Exercise brief: Retype the lines below precisely, character for character, but leave out the pictures.

***** Exercise data

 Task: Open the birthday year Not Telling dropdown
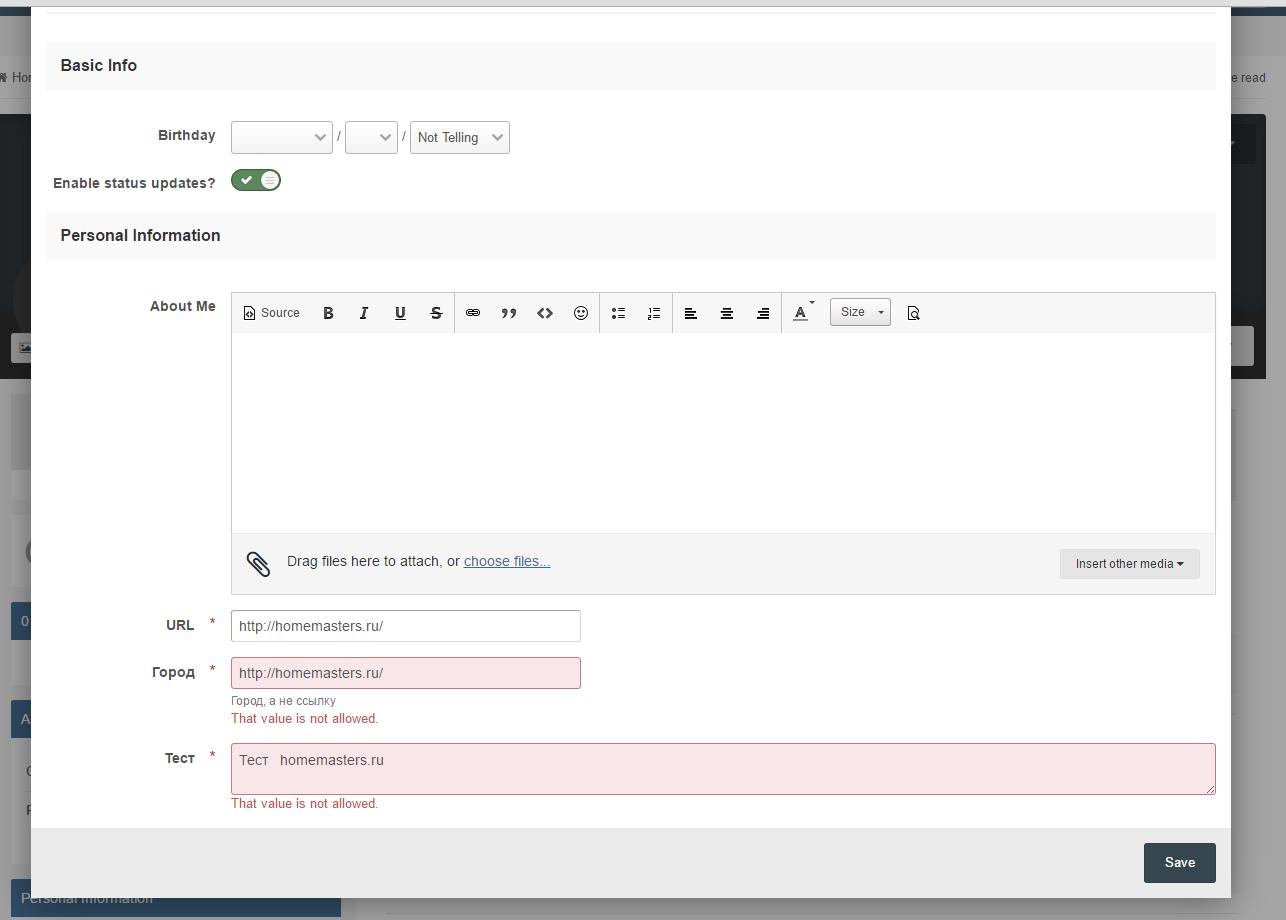coord(459,137)
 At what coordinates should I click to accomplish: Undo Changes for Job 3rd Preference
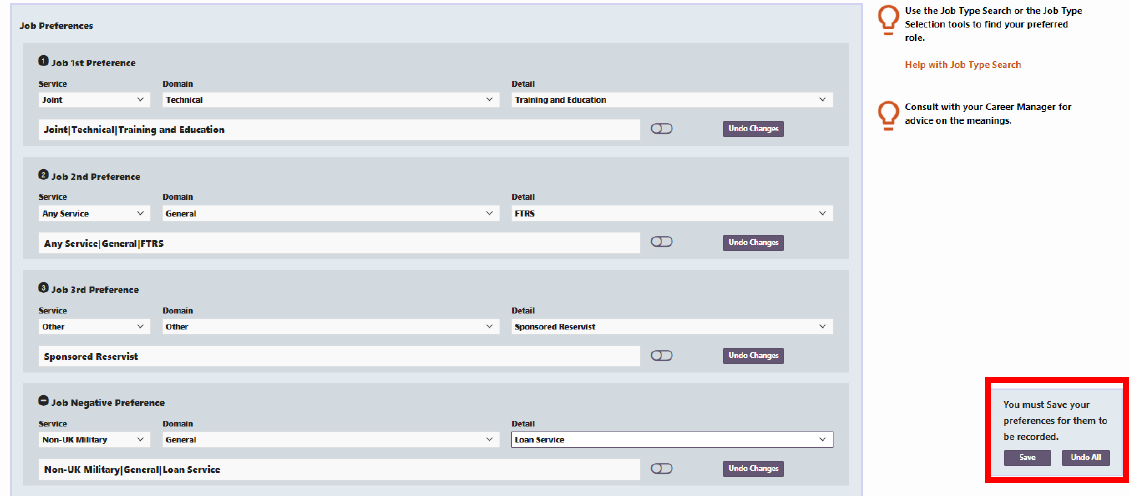tap(753, 356)
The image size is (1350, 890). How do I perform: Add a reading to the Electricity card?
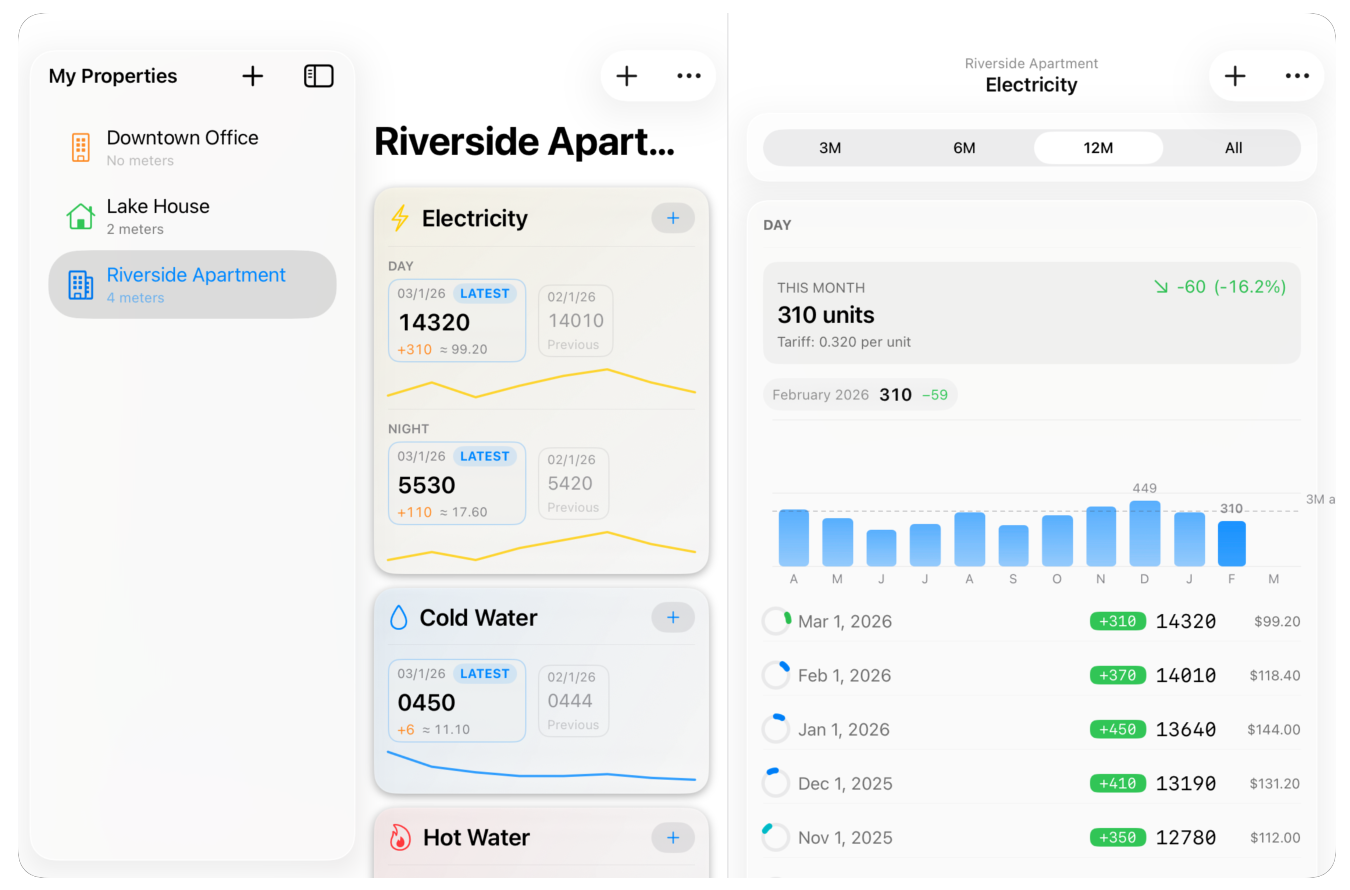click(673, 218)
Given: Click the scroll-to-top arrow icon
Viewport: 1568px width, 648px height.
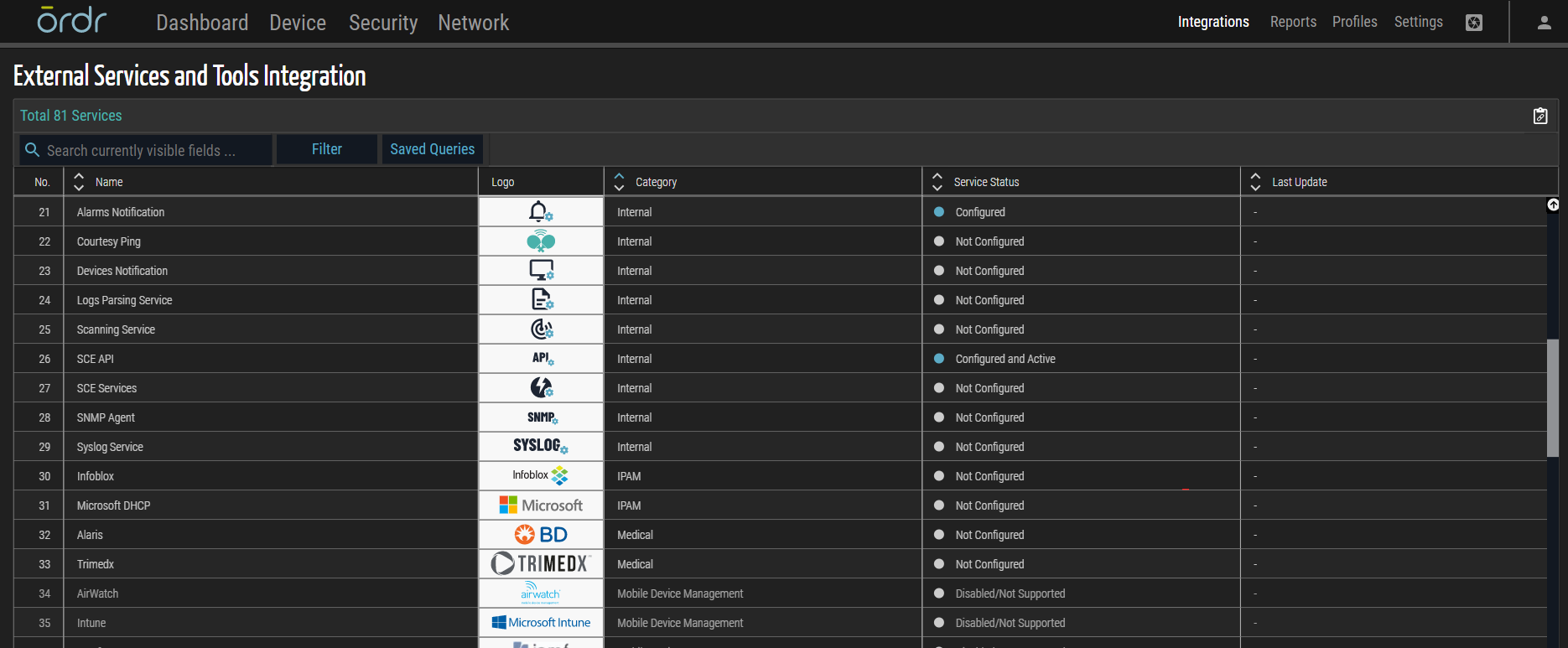Looking at the screenshot, I should (1553, 205).
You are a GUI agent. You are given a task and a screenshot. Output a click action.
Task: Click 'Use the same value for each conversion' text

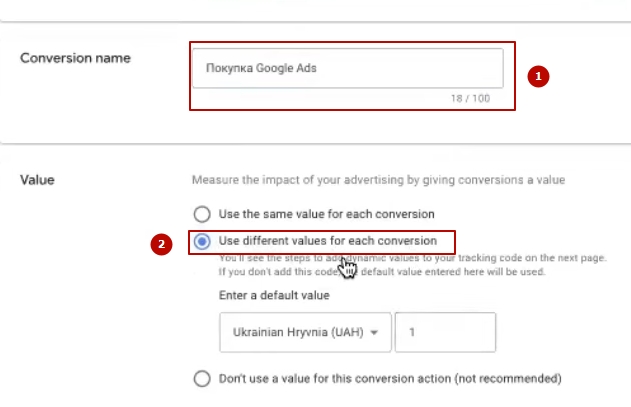326,214
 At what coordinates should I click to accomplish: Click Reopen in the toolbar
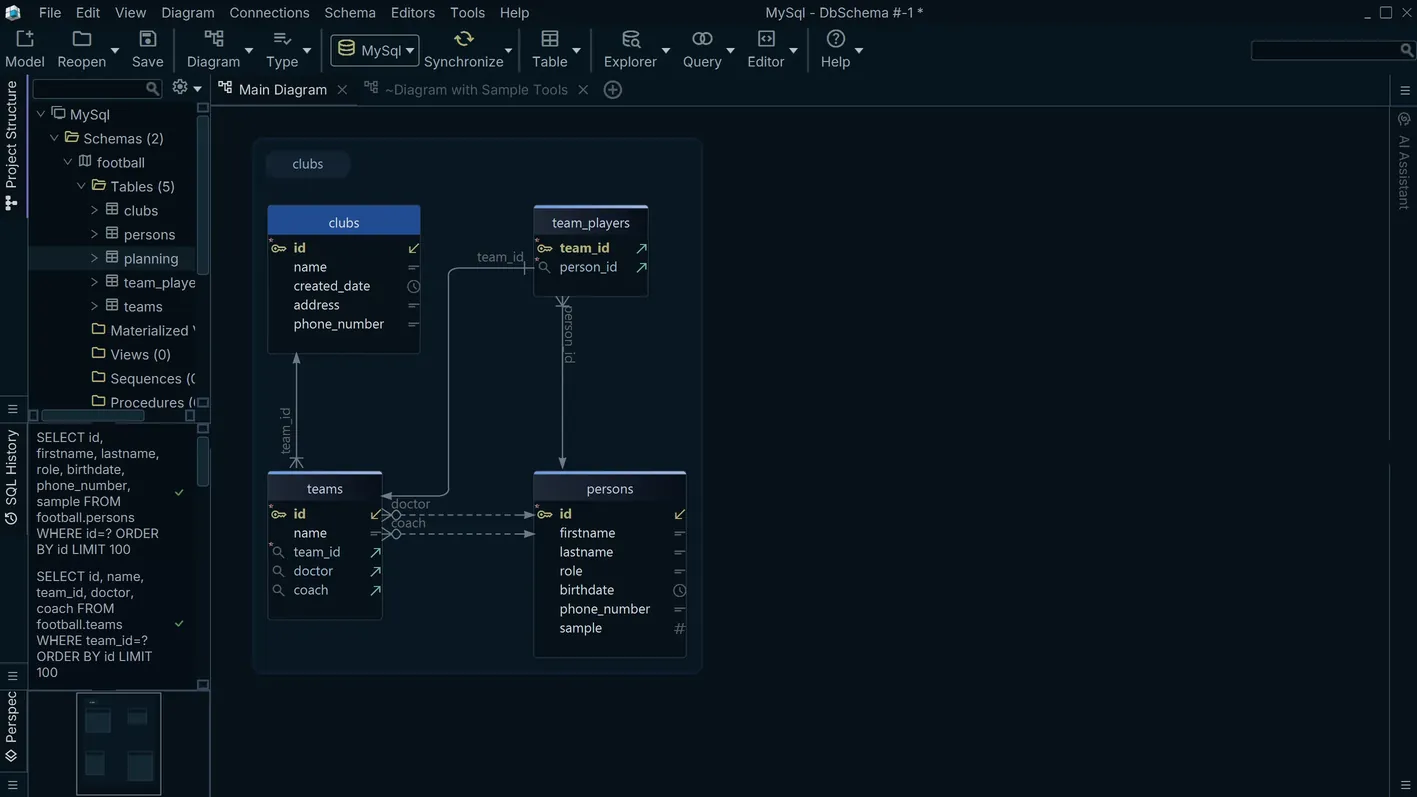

**********

Output of the exercise:
 Task: Open the birthday year Not Telling dropdown
coord(459,137)
 At what coordinates should I click to accomplish: Undo Changes for Job 3rd Preference
tap(753, 356)
The image size is (1350, 890). How do I perform: Add a reading to the Electricity card?
click(673, 218)
Given: Click the scroll-to-top arrow icon
Viewport: 1568px width, 648px height.
Looking at the screenshot, I should (1553, 205).
You are a GUI agent. You are given a task and a screenshot. Output a click action.
Task: Click 'Use the same value for each conversion' text

326,214
 At what coordinates should I click to accomplish: Click Reopen in the toolbar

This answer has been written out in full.